Seiring dengan berjalannya waktu, ada satu hal yang menjadi tugas kita sekarang, yaitu bagaimana cara kita baik masyarakat maupun pemerintah Aceh untuk dapat menjaga, mempertahankan secara utuh serta memperkuat PerDa Syariah yang telah disepakati. Karena bagaimanapun timbulnya konflik akan PerDa Syariah lahir dari mulut oknum-oknum yang tidak setuju akan diberlakukannya PerDa Syariah. Maka kita harus paham bahwa Polemik tentang PerDa Bernuansa Syariat Islam selama ini lebih banyak berkutat pada debat analisis materi PerDa.Â
Bagi yang Pro, teks PerDa yang demikian diyakini sejalan dengan kebutuhan regulasi lokal dan kehendak masyarakat setempat. Bagi yang Kontra, isi PerDa macam itu dicemaskan melanggar hak-hak dasar warga, memperkeruh toleransi antar-Agama, bahkan lebih jauh, mengancam keutuhan Bangsa maupun Negara. Maka sikap menjaga akan PerDa ini ialah langkah kecil dalam mewujudkan dan memaksimalkan provinsi Aceh dalam bingkai Dinul Islam.

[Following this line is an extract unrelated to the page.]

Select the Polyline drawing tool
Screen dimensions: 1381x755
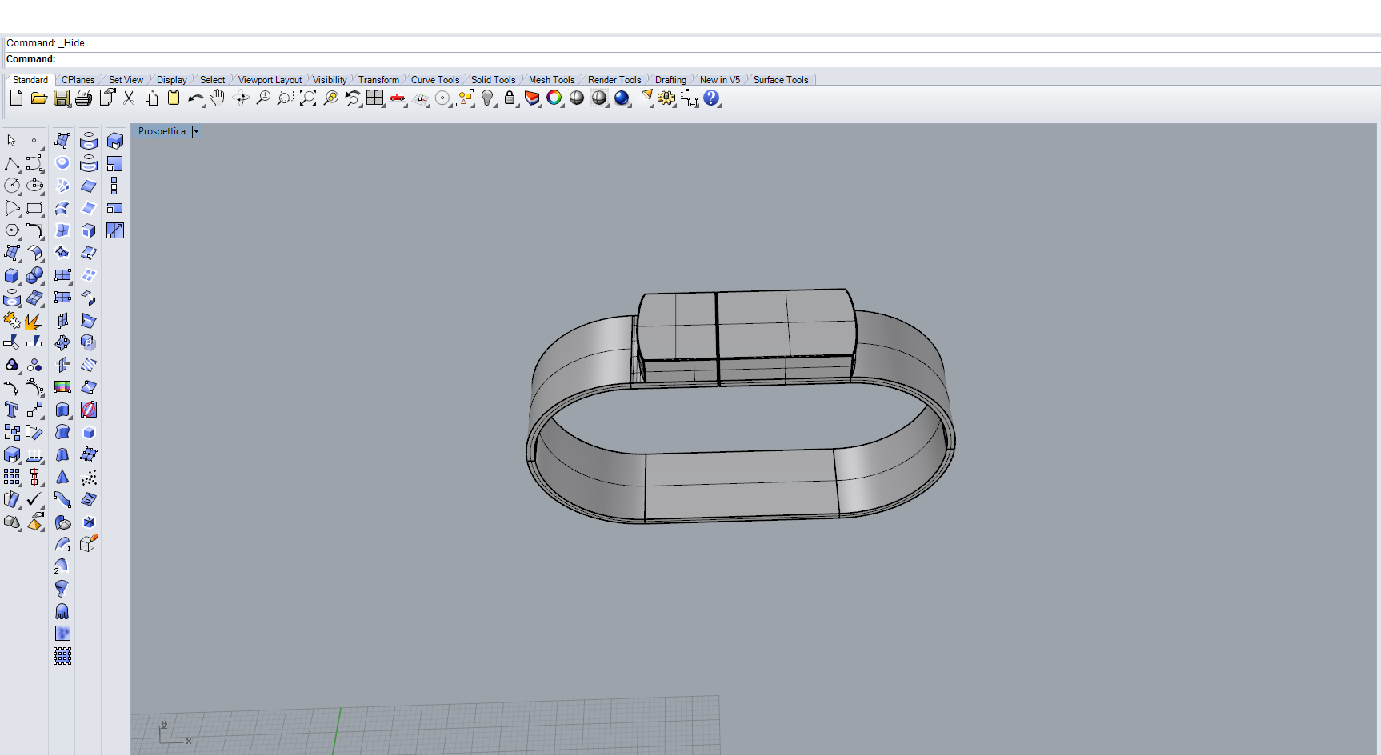coord(12,164)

Memaknai Perkembangan Islam di AcehÂ
Dalam diskursus memaknai perkembangan Islam di Aceh saat ini, maka tidak berlebihan jika kita menyebutkan bahwa sesungguhnya suksesnya pemberlakuan Syariah islam merupakan gengsi bagi umat Islam di Aceh sendiri. Karena dampak kedepannya Aceh akan menjadi contoh bagi daerah-daerah lain dalam menerapkan Syariah Islam dalam mengulang kesuksesan Qanun Al-Asyi pada masa kesultanan Samudera Pasai. Karena memang, Syariah adalah produk ijtihad ulama yang disesuaikan dengan situasi dan kondisi yang berkembang di masyarakat. Dan Mau tidak mau tugas ini harus didukung oleh semua stakeholders terutama pemerintah daerah Aceh baik untuk mempertahankan maupun misi untuk mengembangkan Syariah Islam di Aceh.

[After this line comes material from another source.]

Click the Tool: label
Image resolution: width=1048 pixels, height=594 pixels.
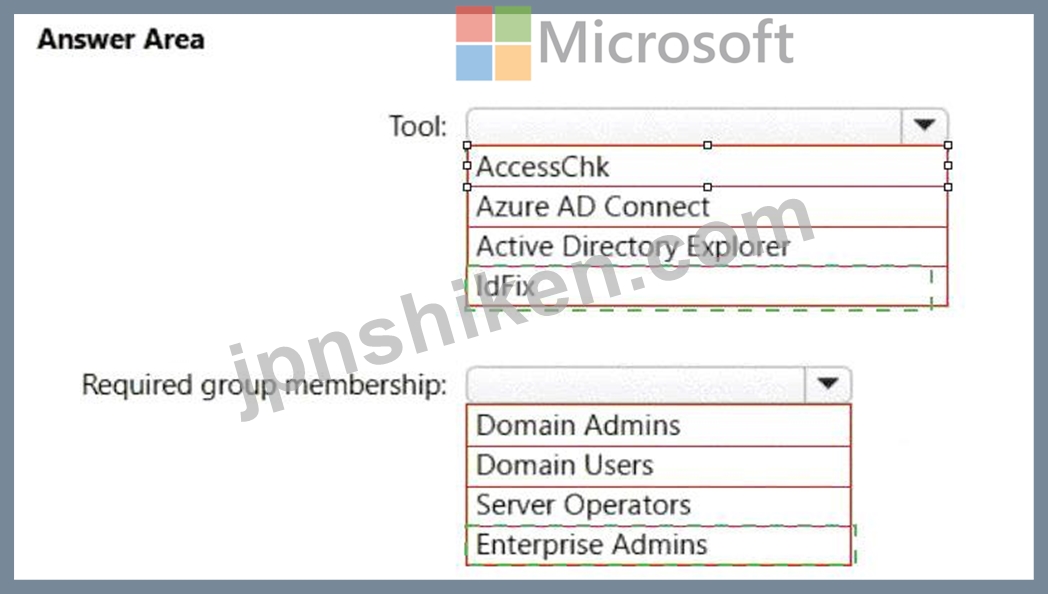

Bagaimanapun, adanya berbagai macam hal positif  diatas belum dapat menutupi adanya pandangan negatif dari pihak-pihak tertentu, masih ada banyak oknum yang beranggapan bahwa Penerapan Syariah Islam di Aceh belum menunjukan prospek yang cerah dalam menanggulangi segala permasalahan yang dirasakan oleh masyarakat Aceh secara luas, seperti penanggulangan korupsi dan peningkatan kesejahteraan. Tetapi baik buruknya pandangan tersebut, optimisme masih harus terus dipupuk demi mewujudkan cita-cita menciptakan Aceh dalam bingkai Dinul Islam
Dari berbagai persoalan yang tertulis diatas, maka dapat ditarik kesimpulan bahwa dalam kita mewujudkan Aceh dalam bingkai Dinul Islam, yang menjadi tugas utama bukanlah menciptakan hal-hal baru dalam sistem pemerintahan, namun lebih kepada menjaga hal-hal kecil yang menjadi dasar lahirnya penerus-penerus yang berjiwa Islami. Sehingga dampak yang akan dirasakan kedepannya adalah akan mudah bagi Aceh untuk menerapkan, menjaga serta mengembangkan pola peraturan secara Syariah di bumi Serambi Mekah.